WORK INSTRUCTION: Here is a block of records. Copy every line in it that includes "agent".

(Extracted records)
━━━━━━━━
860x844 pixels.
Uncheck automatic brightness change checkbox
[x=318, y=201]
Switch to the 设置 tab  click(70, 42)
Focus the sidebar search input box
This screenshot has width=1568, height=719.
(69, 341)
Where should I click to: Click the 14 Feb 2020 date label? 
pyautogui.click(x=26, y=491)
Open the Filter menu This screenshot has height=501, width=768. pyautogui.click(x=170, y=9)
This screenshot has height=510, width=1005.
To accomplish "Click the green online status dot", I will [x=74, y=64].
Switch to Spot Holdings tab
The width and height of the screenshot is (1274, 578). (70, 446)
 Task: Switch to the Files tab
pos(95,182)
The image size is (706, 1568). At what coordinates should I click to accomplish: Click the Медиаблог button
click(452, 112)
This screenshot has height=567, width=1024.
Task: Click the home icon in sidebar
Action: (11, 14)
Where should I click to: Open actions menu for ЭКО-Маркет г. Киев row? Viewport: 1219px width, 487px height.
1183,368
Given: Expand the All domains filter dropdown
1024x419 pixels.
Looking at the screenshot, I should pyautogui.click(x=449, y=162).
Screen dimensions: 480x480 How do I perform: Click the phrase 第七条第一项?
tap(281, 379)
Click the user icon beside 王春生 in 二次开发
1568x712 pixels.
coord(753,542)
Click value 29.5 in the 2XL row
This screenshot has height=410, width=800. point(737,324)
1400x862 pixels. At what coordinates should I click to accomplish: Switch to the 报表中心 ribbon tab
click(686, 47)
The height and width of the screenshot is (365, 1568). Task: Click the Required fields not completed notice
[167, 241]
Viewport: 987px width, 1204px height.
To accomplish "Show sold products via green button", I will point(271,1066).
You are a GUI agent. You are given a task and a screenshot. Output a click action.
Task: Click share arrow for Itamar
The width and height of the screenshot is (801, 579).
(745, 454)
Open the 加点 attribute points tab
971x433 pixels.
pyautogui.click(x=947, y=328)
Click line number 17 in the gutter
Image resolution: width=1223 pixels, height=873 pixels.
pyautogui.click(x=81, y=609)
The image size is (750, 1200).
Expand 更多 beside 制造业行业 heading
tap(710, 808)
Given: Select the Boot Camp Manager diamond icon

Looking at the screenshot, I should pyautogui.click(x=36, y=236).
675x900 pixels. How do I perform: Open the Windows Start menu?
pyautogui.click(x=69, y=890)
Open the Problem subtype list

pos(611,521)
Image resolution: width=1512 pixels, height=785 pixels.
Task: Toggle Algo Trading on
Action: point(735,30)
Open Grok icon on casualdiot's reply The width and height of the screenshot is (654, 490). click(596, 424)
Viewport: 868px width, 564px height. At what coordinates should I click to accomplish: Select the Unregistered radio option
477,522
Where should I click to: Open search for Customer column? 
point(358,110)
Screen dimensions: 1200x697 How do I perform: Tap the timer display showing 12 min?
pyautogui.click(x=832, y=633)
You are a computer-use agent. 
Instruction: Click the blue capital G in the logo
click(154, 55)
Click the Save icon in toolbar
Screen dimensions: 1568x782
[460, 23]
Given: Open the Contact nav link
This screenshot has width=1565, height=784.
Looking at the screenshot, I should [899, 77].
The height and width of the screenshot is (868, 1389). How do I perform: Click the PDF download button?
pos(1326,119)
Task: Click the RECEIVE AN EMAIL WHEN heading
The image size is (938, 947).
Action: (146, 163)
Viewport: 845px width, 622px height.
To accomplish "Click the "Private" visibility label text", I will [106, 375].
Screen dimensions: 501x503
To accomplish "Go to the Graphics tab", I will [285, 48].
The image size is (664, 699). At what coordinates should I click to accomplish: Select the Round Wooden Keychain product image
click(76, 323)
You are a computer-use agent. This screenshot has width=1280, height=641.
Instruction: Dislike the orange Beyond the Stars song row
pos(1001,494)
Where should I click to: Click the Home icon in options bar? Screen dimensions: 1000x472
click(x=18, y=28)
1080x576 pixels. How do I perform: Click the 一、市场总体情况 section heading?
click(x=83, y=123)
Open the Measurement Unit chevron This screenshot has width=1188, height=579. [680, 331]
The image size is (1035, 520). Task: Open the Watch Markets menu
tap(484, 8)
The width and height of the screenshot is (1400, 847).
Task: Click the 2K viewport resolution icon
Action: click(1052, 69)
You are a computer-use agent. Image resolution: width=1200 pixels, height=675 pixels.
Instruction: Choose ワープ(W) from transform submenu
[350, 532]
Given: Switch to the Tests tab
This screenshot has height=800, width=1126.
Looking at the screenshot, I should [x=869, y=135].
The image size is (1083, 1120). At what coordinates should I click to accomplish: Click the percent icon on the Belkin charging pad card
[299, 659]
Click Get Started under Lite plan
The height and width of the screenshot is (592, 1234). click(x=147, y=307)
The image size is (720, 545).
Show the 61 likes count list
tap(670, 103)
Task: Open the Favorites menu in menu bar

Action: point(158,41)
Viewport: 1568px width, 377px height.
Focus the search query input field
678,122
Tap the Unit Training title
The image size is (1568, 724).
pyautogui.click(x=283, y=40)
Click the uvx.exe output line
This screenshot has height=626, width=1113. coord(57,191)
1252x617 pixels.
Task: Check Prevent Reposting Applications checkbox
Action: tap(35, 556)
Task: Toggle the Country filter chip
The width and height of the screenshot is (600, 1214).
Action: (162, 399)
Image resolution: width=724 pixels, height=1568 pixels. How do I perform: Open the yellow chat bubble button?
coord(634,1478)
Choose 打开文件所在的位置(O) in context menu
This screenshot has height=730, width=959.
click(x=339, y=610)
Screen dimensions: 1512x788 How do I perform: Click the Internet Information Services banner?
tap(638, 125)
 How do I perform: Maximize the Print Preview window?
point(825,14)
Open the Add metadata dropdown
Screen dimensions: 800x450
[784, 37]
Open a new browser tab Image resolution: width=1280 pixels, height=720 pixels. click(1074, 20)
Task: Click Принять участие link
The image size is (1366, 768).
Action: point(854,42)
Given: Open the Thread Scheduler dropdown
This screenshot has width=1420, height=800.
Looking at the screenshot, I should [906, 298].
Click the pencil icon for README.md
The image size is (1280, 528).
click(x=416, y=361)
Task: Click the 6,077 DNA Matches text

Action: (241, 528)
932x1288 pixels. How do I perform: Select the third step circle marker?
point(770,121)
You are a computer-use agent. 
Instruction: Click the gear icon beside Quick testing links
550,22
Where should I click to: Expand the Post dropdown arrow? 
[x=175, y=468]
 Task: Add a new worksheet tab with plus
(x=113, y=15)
━━━━━━━━
ANSWER TO THIS PROBLEM:
You are a GUI agent. You are given a task and a screenshot. Output a click action.
You are a computer-use agent. 
You are a computer-use agent. This screenshot has width=1280, height=641.
You are a computer-use agent. Image resolution: width=1200 pixels, height=675 pixels.
You are a computer-use agent. 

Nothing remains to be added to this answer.